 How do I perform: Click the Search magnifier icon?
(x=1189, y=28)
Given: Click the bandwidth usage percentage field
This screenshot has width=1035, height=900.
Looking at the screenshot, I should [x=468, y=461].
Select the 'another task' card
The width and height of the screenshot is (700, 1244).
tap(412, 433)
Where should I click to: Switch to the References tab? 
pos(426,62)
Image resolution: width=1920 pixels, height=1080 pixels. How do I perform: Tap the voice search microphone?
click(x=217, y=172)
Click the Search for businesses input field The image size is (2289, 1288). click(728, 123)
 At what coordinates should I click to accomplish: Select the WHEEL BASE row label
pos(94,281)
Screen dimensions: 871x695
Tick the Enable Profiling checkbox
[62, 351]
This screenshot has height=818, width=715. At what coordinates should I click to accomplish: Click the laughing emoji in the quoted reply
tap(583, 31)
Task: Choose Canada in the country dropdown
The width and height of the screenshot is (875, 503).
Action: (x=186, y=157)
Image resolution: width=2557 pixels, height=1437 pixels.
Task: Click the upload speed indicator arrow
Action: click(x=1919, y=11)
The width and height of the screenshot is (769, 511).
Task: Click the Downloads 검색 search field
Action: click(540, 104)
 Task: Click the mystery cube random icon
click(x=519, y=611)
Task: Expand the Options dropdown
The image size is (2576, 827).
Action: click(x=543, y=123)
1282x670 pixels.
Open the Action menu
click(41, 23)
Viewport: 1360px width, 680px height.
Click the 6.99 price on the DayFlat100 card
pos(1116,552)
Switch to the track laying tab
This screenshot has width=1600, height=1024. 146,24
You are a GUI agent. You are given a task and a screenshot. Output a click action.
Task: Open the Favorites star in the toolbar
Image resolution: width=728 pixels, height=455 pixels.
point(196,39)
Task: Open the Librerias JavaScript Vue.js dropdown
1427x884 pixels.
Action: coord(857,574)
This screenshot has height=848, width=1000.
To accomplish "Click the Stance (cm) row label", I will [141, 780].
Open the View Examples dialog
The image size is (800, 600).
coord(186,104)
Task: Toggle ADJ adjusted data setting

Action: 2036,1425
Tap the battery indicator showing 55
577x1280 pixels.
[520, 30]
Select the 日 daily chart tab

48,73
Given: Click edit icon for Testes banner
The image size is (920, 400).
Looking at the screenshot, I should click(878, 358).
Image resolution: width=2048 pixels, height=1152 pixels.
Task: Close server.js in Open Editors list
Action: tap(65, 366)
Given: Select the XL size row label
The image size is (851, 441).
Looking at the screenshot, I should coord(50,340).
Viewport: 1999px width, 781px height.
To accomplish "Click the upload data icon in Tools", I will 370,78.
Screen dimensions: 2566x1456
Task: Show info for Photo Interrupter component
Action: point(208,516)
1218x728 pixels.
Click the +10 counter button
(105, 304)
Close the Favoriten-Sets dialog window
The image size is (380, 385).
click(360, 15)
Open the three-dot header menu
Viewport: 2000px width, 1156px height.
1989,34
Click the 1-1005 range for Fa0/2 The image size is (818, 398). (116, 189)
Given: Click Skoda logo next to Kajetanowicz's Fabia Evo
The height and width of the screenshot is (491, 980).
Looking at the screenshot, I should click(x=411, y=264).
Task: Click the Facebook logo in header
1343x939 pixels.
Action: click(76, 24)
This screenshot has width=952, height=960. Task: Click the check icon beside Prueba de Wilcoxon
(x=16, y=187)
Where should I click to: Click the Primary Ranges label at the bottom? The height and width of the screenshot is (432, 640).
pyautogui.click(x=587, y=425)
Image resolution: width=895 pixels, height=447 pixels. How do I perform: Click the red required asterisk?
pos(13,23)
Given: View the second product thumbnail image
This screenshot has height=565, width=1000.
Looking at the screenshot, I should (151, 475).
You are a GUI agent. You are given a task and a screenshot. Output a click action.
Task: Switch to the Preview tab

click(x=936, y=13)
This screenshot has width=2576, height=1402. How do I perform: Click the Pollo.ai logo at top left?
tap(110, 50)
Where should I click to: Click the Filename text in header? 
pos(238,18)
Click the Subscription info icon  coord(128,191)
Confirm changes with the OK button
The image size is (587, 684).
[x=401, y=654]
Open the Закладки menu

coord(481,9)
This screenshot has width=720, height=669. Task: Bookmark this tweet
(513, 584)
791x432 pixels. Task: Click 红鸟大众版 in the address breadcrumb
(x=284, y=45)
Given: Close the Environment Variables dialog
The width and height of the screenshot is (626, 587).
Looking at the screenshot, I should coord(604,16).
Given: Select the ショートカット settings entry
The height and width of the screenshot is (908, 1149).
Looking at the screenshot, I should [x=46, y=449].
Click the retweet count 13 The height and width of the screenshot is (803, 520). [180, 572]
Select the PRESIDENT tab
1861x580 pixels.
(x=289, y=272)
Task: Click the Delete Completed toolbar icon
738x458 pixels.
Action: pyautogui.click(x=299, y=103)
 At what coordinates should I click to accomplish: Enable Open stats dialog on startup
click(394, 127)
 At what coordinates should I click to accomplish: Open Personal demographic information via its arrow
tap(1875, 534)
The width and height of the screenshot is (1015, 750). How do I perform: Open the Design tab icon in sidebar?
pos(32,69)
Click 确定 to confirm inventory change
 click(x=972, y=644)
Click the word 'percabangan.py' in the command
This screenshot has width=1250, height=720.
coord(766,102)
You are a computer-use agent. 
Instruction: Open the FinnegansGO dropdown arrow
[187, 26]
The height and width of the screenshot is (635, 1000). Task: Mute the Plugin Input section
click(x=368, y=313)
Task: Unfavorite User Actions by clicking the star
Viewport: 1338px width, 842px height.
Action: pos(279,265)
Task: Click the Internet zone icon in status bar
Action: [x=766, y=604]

_ _ _ _

• **Task directions**:
Please copy out the records from the line containing "Viewport: 1999px width, 781px height." through the line containing "Click the 1-1005", keeping every character as it stands.

• **Answer to the task**:
Viewport: 1999px width, 781px height.
To accomplish "Click the upload data icon in Tools", I will 370,78.
Screen dimensions: 2566x1456
Task: Show info for Photo Interrupter component
Action: point(208,516)
1218x728 pixels.
Click the +10 counter button
(105, 304)
Close the Favoriten-Sets dialog window
The image size is (380, 385).
click(360, 15)
Open the three-dot header menu
Viewport: 2000px width, 1156px height.
1989,34
Click the 1-1005 range for Fa0/2 The image size is (818, 398). (116, 189)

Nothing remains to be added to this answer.